“Yes Sir, No Zirh” What Happens When CFI and National Courts Disagree?

    Navigating the maze of national and Community rules governing the enforcement of Community Trade Marks has long been a challenge. No single act of legislation contains all the relevant rules, and a single action may require reference to numerous substantive and procedural sources.

    With national courts pulled in so many directions, deference to the ECJ’s and Court of First Instance’s interpretation of Community law underpins the entire system. What happens, then, when national courts head the other way?


    Muehlens GmbH & Co. KG v OHIM (Case C-206/04 P)

    This point was explored by the Advocate-General in the above case, concerning the trade mark ZIRH.
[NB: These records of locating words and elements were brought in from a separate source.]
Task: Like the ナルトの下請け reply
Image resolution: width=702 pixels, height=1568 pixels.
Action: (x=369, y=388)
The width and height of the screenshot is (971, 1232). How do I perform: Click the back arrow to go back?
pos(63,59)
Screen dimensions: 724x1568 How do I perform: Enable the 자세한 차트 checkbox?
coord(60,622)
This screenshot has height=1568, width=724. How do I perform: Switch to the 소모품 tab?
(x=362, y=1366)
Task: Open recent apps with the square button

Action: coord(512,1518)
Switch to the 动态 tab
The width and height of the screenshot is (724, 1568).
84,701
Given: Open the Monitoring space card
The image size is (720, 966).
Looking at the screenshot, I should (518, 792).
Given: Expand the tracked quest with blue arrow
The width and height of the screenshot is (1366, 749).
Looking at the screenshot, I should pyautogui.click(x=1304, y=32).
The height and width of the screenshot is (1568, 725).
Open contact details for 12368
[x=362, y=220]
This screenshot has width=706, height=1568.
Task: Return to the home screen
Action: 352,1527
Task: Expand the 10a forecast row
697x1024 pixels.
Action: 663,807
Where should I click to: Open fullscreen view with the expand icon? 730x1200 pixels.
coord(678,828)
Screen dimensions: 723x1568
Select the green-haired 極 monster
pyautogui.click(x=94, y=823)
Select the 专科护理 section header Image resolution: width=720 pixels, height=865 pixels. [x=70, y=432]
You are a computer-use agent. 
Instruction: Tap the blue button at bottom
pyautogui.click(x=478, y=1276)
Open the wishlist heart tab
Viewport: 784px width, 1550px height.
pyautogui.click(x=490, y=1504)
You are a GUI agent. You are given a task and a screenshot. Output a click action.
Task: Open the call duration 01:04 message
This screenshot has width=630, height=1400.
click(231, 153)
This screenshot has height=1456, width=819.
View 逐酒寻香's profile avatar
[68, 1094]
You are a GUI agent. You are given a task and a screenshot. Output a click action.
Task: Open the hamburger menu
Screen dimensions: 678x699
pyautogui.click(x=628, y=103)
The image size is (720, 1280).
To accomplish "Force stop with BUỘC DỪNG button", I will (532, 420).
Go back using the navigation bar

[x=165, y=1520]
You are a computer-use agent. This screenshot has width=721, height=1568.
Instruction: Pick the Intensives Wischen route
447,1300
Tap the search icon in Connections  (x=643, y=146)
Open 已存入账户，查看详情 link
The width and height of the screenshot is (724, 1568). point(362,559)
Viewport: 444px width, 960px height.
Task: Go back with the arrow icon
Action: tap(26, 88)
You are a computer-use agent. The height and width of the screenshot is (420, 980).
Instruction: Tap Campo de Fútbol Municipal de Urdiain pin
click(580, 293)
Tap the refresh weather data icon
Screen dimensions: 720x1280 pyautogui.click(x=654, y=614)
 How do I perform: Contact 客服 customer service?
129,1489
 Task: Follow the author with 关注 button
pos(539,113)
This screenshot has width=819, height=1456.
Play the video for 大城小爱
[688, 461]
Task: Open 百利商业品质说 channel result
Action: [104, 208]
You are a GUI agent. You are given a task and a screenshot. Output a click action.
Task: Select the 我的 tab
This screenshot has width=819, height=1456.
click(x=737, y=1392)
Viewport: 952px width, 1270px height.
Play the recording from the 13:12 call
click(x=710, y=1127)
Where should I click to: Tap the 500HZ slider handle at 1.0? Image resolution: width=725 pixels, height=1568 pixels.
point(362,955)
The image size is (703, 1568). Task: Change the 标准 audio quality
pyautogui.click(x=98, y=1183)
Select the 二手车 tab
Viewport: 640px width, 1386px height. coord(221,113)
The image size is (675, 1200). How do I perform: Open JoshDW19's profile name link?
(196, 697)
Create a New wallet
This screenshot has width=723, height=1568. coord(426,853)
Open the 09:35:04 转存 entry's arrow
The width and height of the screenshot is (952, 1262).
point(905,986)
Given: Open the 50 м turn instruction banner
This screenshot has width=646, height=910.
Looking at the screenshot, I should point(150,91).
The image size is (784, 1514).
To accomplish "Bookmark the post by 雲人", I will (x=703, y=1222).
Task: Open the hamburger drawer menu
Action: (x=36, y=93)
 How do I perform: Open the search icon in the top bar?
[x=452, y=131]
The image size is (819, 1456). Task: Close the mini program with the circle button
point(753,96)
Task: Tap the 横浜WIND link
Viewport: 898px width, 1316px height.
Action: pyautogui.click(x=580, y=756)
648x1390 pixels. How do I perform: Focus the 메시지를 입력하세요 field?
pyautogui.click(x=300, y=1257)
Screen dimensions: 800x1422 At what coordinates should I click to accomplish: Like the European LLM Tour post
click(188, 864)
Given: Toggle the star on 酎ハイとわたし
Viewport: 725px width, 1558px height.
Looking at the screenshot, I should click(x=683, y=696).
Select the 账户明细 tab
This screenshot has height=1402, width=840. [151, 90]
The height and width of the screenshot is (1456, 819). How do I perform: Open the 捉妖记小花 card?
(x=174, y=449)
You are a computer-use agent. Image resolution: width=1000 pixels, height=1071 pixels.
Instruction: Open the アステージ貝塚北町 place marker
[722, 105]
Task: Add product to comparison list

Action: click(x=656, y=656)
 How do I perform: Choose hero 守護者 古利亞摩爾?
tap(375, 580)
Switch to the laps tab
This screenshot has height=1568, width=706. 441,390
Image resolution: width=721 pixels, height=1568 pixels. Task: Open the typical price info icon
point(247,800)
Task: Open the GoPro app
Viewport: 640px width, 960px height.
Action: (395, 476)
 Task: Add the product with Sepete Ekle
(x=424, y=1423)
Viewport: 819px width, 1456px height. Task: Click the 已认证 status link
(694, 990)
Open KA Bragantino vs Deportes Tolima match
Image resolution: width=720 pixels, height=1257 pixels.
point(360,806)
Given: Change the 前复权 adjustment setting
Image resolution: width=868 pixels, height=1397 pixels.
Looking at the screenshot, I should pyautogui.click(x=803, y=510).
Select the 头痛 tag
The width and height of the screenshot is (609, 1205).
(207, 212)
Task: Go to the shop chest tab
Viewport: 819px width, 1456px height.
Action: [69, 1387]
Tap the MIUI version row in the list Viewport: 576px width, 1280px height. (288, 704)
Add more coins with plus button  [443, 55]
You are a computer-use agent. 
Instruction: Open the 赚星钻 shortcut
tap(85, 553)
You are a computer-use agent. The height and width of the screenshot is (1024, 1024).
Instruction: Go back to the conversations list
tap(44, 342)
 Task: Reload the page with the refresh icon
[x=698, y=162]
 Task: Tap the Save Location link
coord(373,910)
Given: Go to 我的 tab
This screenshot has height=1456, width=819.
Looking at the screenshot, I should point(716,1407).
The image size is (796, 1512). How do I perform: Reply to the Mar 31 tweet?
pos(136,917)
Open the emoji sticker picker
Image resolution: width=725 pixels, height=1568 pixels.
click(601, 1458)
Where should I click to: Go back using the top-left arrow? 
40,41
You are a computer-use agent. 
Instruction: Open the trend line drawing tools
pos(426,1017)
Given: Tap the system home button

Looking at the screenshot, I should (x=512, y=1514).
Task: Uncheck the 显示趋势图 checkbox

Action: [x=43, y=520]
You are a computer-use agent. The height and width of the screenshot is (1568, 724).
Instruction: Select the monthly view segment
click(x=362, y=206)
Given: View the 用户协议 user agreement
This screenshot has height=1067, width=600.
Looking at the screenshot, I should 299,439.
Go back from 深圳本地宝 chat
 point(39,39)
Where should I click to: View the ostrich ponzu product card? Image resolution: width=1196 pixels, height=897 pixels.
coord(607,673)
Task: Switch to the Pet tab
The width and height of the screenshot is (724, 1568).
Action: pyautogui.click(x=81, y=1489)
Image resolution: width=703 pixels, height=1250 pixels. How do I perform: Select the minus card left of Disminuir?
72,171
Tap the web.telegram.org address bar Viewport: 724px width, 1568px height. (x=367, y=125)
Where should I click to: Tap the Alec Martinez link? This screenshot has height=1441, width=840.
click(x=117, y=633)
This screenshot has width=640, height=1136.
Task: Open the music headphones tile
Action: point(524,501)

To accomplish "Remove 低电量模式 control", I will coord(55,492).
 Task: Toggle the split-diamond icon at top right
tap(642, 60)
    In Make Your Mark (Spring, 2005), we reported that the Court of First Instance had upheld OHIM’s finding that visual and conceptual differences counteracted the phonetic similarities between the trade marks ZIRH and the earlier CTM for SIR Logo of Muehlens GmbH, for perfumes and cosmetics.

    Muehlens appealed, arguing that the CFI had been wrong to consider the impact of conceptual differences once it had established aural similarity, relying on the dicta in Lloyd Schuhfabrik which did not rule out “that mere aural similarity…may create a likelihood of confusion.” Muehlens further assailed what it regarded as the CFI’s failure to give due regard to the importance of aural perception in non-traditional trade channels, such as telephone sales.

    Meanwhile, Muehlens had launched trade mark infringement proceedings in Germany against the use of ZIRH, based on the SIR Logo. Although judgment was handed down after the CFI’s ruling was known, the Landgericht Hamburg nonetheless found that there was a likelihood of confusion, relying on German case-law on phonetic similarities.


    The Advocate-General’s Opinion

    In November, the Advocate-General handed down his opinion. In it, he addressed the substantive issues raised by Muehlens first.

    On the question of aural similarity, the Advocate-General noted that although Lloyd Schuhfabrik recognized the possibility that mere aural similarity might give rise to a likelihood of confusion, it did so in language that pointed to the exception, rather than the rule. Neither Lloyd Schuhfabrik nor other Court of Justice case-law went so far as to suggest that the analysis should stop once similarity from the point of view of one of the senses was established. On the contrary, the comparison of marks under Article 8 (1) (b) CTMR required an overall assessment of all relevant factors. The CFI had undertaken this, and its views on the impact of visual and conceptual differences was, therefore, entirely proper. The Advocate-General recommended affirming that conceptual differences, in particular, can counteract other similarities (and indeed the ECJ has recently affirmed this in PICASSO, Case C-361/04 P).

    On the remaining plea, the Advocate-General trampled Muehlens’ allegations that the CFI had accorded insufficient weight to the importance of aural perception in certain trade channels. The CFI, he opined, had seen no evidence to support Muehlens’ contentions. It was entitled, therefore, to reach this conclusion on the facts. The onus had been on Muehlens to prove its case. On the part of the CFI, no error had been made.


    The Maverick Germans

    Measured opinion gave way to unfettered consternation, however, at the German court’s decision to strike out on its own, on what were (to appearances) the same facts.

    “Community and national courts,” the Advocate-General observed, “do not co-exist in watertight compartments…they are certainly interrelated.” He outlined the complex and, he acknowledged, sometimes confusing tangle of Community and national law on infringement issues. Community law recognized that in such circumstances there was an inevitable risk that conflicting judgments might arise, and had therefore introduced safeguards allowing for, and even requiring, the suspension of pending proceedings or the declining of jurisdiction by a Community Trade Mark court or by a national court, where another such court was already seised of a related matter (Articles 100 and 105 CTMR).

    No such provisions appeared to apply, however, to infringement actions and co-pending appeals against OHIM opposition decisions.

    The Advocate-General considered, however, that the general principles of judicial co-operation between national courts and the ECJ were still capable of ensuring, as intended, the uniform application of Community law. In a case where a national court proposed to rule in a manner openly conflicting with the case-law of the CFI or ECJ, those principles required the national court to refer to the ECJ for guidance under Article 234. Failure to do so would give rise, as in this case, to deepening legal uncertainty.



    One can perhaps sympathise with the German court. No provision of national or Community law on the enforcement of CTMs required them to decline jurisdiction. No express provision appeared to require an Article 234 reference. In the thicket of relevant procedure and law, they may have thought they were doing the right thing.